My first question is what does autolysing do?
If there is somewhere else on the site where this is already answered please point me at it.
Thanks
The search box is in the upper right side of this page. Just type the desired subject matter in the white box and click on "Search"
Ford
Take a look at the little black bar right above the post you wrote. "Home ", "Forum","Handbook" ,"Lessons" etc. There is a LOT of info there. Then start looking around the forums and the posts. Definitely use the search box. It works pretty well. Finally, ask questions but most people do expect you to do a little bit of searching before asking some of the basic questions.
We all started at the beginning and we are all at different levels of expertise. Many of us are better at breadmaking BECAUSE of this forum so welcome and dig in!
Hi, Marie!
You're just going to LOVE this site! I know I do!
I've just started baking bread about a month and a half ago and just today sliced into the bread I've never thought I was capable of producing: a sourdough, big-holed, half whole wheat, half all purpose loaf!
I learned it all right here! Yeah, it tastes like cardboard but that's my bad. :) Like clazar123 said, I just had to use that search thing, learn more, and ask informed questions. The folks here will bend over backwards to help folks who are willing to help them help you. (Sorry for THAT sentence structure!)
Have fun!
Murph
Thank you for your helpful comments, I have done some research on the subject now, so I suppose I shall have to try it for myself and see if I think it makes a difference to my bread. I rather gather that it is more common to autolyse when making sourdough, which I haven't had the courage to try just yet. I have just finished a couple of slices of homemade bread, toasted, for my breakfast, which I thought was quite nice.

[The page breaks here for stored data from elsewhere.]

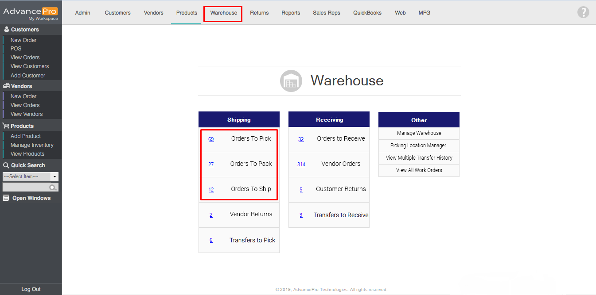Open the Warehouse menu tab

(x=223, y=13)
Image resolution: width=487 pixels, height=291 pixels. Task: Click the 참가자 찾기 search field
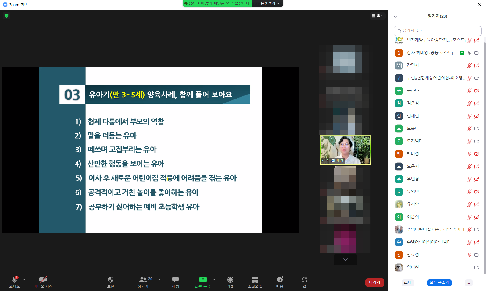tap(437, 31)
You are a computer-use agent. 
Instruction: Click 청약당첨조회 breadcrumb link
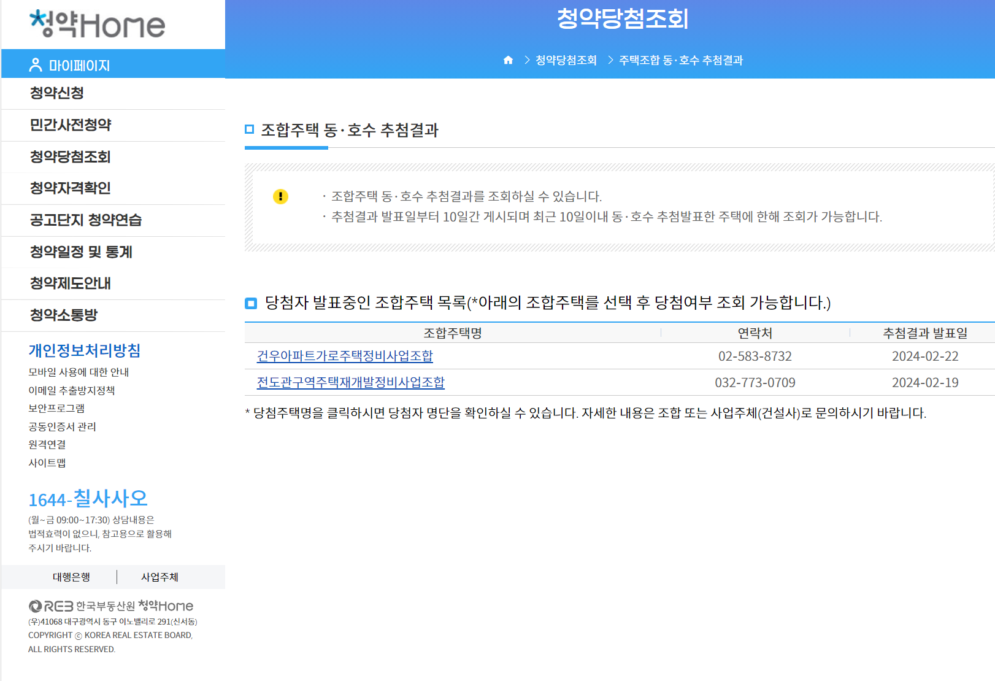[x=566, y=60]
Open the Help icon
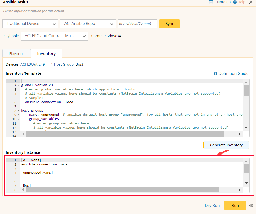The width and height of the screenshot is (258, 214). pyautogui.click(x=235, y=2)
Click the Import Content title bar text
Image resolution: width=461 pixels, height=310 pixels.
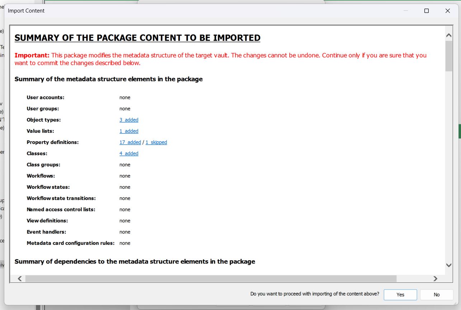26,11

Thanks again, for pointing me at some information.
Bread is easy to make but GOOD bread can be finicky. Any dough you make can benefit from autolyze-not just SD (sourdough). Autolyse simply allows the flour particles time to absorb the water and swell the starchy gel in the flour particle and soften the branny bits. It mixes better, contributes to the dough's ability to trap gas bubbles to rise higher and makes a moister crumb after it is baked. For WW (whole wheat), some form of soaking is essential. It can be any method-autolyze, a cold retard (usually putting mixed dough in refrigerator for a period of time), using "the epoxy method", or making a sponge or preferment.

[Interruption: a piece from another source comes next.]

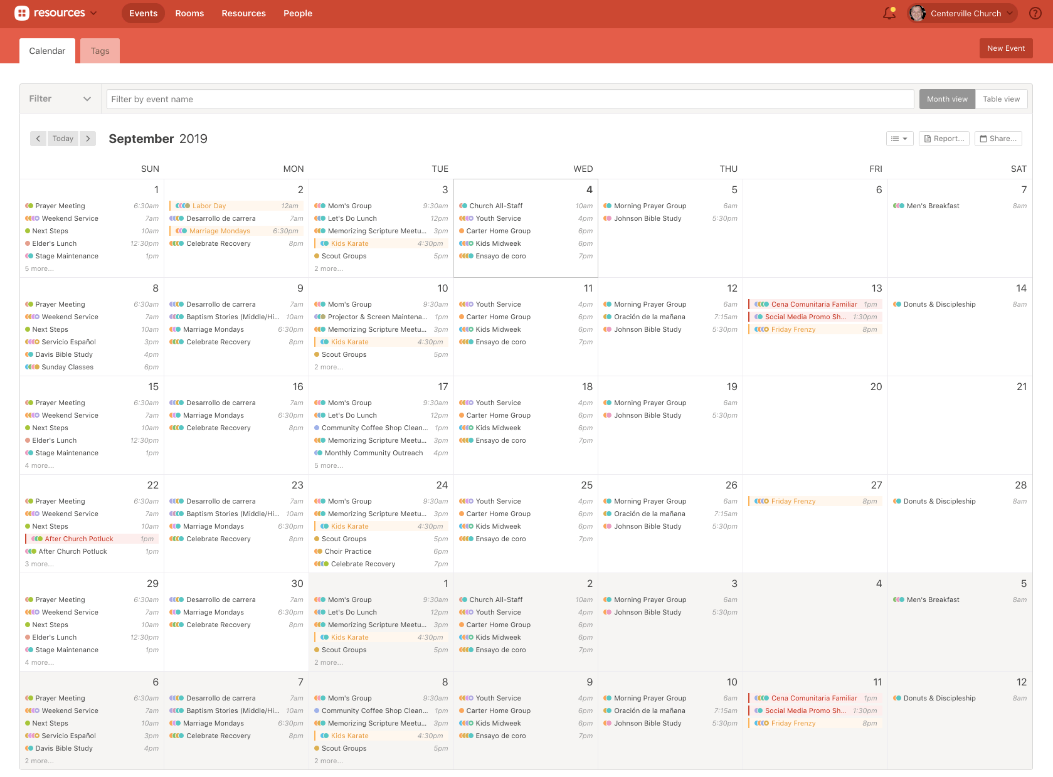
Task: Switch to the Tags tab
Action: point(100,51)
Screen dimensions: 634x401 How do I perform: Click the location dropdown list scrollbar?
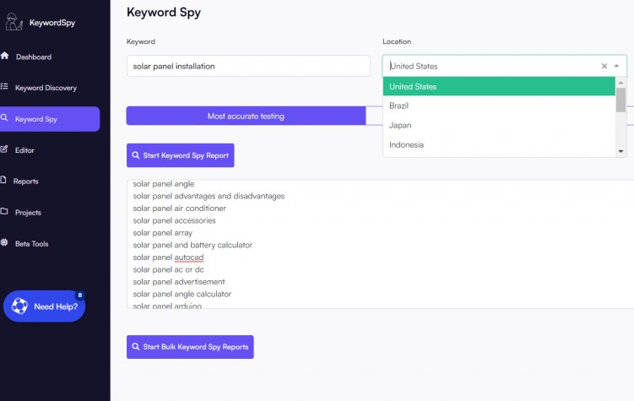tap(621, 101)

I used a lot of words you may not be familiar with right now but that will come with time and experience. When you get a lot of cooks in the kitchen, you get as much advice as there are cooks. It is hard to winnow information from all that. They can tell you what to do but maybe not why they do it. Try and pull out the concepts from the actions/recipe.
Learn something from each loaf. Most importantly, enjoy and bake.
Thank you.
I found that very useful, and you have introduced me to two new concepts, the epoxy method and preferment, unless you mean that preferment is another name for a sponge starter, which I have read about.